LIBREVILLE (Reuters) - For 28 years, Gabonese Dorothee Adjakidjie suffered embarrassment and shame from not knowing whether she was male or female after being born with genitals of both sexes.
When she decided this year to be a woman and undergo gender reassignment surgery so she could seek a male partner, she faced another problem: living in a nation with two million people but not a single plastic surgeon.
"In our African culture there are taboos ... we say 'this child is cursed', we will say there is witchcraft, that this child is irrecoverable," she told Reuters.
"When you live ... without knowing if you are he or she, when you have to constantly justify who you are, its not easy."
But last week she was given the chance she craved by a U.S. medic.
Michael Obeng, from Beverly Hills, chose her for one of 100 free operations carried out this year in Gabon by doctors from his medical charity R.E.S.T.O.R.E - and the first intervention of its kind by a plastic surgeon in the central African country.
Reuters TV filmed the successful operation, which involved removing the penis and turning a partial vagina into a fully-formed one.
Obeng, whose charity has also performed operations in Guatemala, Laos, Mexico, Nigeria and Ghana, said Dorothee would not be able to bear children because she won't have a functioning uterus or ovaries.

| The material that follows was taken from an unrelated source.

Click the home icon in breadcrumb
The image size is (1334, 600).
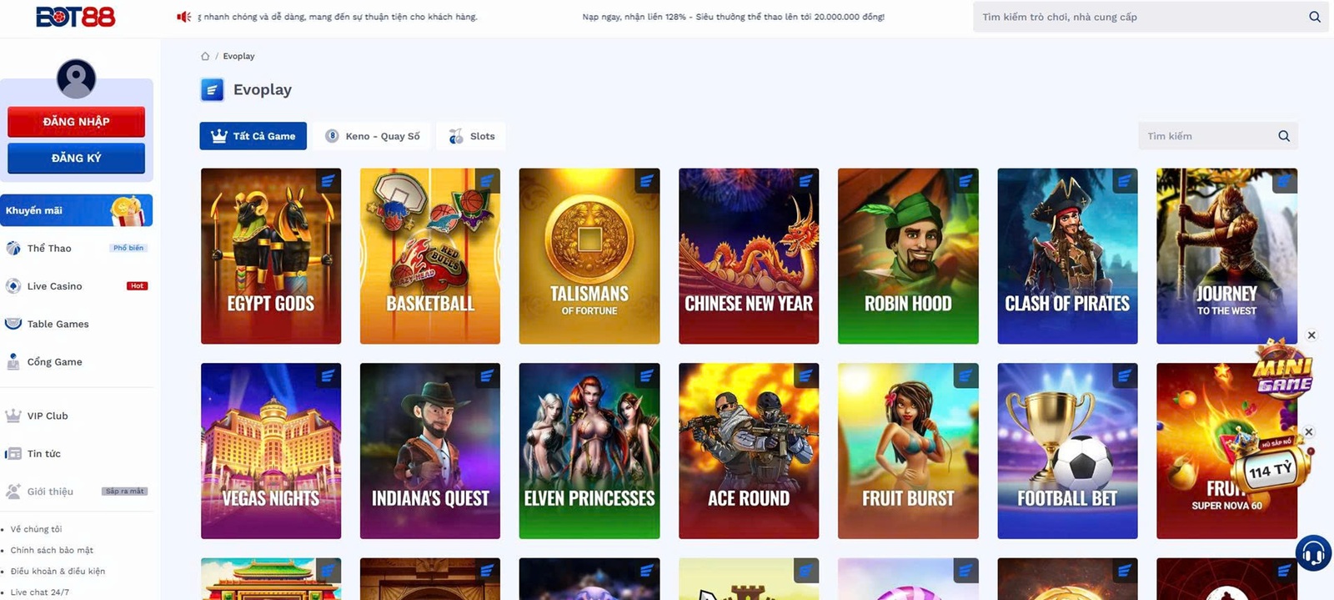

But she was "comfortable and in a better mindset," he said. " ... She said she wants to be with a man, and get married and I hope she can find love and a husband."
The United Nations estimated in 2016 that 1.7 percent of new-born babies can, like Dorothee, be classified as intersex.
"He is being reborn," Dorothee's mother, Jeanne Adjakidjie said after the surgery, before being teased by a daughter's friend for briefly forgetting that Dorothee was now decidedly a woman.
"A new baby has arrived. I am happy, very happy".